---------- Working data

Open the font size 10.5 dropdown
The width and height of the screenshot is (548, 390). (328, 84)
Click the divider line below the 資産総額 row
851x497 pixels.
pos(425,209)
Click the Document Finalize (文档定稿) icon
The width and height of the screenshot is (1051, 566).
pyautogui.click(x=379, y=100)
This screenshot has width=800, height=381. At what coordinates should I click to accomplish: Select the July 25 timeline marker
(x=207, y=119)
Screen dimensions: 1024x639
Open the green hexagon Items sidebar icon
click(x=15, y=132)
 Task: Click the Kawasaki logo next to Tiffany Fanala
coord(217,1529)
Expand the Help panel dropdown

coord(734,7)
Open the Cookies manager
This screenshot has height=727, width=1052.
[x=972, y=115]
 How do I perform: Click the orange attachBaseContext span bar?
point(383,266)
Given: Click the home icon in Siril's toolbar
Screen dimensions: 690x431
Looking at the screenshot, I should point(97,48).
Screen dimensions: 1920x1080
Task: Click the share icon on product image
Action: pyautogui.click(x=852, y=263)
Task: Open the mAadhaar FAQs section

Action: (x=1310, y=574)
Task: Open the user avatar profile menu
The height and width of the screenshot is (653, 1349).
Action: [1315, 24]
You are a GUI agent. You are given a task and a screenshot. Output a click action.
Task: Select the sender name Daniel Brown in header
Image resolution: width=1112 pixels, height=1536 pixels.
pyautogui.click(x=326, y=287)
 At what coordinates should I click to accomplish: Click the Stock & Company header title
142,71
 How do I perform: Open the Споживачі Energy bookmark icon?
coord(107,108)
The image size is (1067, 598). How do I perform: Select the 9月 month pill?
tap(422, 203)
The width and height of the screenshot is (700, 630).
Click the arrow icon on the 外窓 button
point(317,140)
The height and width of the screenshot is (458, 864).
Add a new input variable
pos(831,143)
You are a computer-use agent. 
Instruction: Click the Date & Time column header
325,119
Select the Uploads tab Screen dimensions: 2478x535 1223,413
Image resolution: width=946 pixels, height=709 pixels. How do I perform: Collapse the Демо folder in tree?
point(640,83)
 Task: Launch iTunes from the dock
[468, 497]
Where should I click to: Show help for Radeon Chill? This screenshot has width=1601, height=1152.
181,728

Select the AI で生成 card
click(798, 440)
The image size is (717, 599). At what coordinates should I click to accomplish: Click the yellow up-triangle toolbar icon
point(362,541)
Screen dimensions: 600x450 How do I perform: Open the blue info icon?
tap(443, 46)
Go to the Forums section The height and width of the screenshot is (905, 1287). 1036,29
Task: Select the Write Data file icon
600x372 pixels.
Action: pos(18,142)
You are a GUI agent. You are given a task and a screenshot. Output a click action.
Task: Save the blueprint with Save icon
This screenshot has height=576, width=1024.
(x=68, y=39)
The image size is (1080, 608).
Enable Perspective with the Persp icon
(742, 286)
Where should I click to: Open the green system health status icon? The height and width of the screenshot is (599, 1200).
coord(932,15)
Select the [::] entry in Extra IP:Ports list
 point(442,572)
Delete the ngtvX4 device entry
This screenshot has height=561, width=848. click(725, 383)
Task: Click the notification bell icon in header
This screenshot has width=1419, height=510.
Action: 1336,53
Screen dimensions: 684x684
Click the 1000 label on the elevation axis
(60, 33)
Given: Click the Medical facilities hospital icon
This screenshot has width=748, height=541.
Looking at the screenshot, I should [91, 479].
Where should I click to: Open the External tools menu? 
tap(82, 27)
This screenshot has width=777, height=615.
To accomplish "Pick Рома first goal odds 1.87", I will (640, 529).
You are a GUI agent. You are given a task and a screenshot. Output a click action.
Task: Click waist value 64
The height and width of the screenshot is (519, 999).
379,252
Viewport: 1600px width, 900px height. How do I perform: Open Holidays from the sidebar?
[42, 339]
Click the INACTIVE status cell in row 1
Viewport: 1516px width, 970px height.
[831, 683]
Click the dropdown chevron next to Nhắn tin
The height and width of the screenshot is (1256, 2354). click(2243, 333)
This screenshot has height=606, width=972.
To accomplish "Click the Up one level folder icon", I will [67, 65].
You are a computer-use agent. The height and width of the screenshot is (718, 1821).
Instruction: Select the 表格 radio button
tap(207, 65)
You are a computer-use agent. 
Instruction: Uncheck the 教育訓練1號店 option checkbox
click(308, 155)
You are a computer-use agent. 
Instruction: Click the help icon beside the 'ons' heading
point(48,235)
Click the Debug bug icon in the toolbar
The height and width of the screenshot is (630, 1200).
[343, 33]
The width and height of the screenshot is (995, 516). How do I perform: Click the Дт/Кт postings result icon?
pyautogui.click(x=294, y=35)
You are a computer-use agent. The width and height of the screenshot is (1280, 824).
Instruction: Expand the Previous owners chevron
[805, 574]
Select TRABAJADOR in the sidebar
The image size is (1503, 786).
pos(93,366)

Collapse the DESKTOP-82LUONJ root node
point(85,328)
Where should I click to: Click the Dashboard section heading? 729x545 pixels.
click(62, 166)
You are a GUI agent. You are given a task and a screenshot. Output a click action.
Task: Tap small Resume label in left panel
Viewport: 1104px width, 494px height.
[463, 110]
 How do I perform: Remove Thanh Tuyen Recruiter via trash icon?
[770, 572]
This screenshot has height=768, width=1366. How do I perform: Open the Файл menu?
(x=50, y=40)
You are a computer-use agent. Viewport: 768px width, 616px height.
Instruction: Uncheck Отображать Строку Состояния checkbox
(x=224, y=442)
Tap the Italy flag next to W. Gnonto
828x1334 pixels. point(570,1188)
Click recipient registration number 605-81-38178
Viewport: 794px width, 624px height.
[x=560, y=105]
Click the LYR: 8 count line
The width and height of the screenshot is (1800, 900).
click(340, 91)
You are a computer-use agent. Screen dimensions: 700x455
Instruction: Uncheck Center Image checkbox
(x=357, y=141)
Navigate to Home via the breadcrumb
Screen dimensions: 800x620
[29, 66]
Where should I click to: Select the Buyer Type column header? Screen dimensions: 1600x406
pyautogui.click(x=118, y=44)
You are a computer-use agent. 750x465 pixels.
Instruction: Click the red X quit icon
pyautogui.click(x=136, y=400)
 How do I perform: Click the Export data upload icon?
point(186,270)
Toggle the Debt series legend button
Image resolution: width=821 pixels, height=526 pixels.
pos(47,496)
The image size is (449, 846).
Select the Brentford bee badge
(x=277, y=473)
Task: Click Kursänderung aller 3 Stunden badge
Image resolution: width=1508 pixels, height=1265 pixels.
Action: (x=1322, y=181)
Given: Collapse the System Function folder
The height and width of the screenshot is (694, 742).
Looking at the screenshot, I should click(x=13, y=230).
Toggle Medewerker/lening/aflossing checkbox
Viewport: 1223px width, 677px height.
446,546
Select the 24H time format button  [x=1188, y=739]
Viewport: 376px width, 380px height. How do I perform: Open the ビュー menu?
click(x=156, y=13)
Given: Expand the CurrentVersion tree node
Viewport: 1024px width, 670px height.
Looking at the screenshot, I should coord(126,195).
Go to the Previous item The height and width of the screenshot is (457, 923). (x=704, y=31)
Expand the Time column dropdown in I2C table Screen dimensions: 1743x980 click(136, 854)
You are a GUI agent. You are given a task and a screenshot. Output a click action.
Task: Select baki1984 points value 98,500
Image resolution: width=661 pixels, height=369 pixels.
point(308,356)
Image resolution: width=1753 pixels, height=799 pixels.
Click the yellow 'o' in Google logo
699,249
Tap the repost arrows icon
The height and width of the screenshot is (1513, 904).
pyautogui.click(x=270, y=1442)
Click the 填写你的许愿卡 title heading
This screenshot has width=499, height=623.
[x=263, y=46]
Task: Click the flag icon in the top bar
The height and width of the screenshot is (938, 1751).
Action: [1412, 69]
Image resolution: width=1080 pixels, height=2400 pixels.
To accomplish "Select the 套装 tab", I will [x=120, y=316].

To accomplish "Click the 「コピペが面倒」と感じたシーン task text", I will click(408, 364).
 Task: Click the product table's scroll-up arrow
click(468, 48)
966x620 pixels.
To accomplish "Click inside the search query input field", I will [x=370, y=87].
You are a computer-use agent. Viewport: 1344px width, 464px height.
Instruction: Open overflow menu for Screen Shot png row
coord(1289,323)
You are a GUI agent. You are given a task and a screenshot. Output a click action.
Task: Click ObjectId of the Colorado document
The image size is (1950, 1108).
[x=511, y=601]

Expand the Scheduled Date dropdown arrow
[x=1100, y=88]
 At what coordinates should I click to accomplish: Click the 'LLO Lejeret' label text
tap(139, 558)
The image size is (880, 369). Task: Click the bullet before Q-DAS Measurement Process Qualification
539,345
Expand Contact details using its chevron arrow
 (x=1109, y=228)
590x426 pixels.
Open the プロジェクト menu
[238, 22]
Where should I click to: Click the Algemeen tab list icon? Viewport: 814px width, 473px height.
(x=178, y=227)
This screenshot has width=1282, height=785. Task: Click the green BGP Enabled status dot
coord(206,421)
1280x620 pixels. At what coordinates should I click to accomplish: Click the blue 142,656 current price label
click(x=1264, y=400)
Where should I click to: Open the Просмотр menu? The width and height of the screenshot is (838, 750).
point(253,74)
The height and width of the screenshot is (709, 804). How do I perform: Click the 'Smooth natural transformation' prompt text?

--------------------

(Your instructions) Reproduce the entries above exactly, but only the lines between the line holding "Task: Click the notification" and the line holding "This screenshot has height=606, width=972.", inclusive.

(Answer space)
Task: Click the notification bell icon in header
This screenshot has width=1419, height=510.
Action: 1336,53
Screen dimensions: 684x684
Click the 1000 label on the elevation axis
(60, 33)
Given: Click the Medical facilities hospital icon
This screenshot has width=748, height=541.
Looking at the screenshot, I should [91, 479].
Where should I click to: Open the External tools menu? 
tap(82, 27)
This screenshot has width=777, height=615.
To accomplish "Pick Рома first goal odds 1.87", I will (640, 529).
You are a GUI agent. You are given a task and a screenshot. Output a click action.
Task: Click waist value 64
The height and width of the screenshot is (519, 999).
379,252
Viewport: 1600px width, 900px height. How do I perform: Open Holidays from the sidebar?
[42, 339]
Click the INACTIVE status cell in row 1
Viewport: 1516px width, 970px height.
[831, 683]
Click the dropdown chevron next to Nhắn tin
The height and width of the screenshot is (1256, 2354). click(2243, 333)
This screenshot has height=606, width=972.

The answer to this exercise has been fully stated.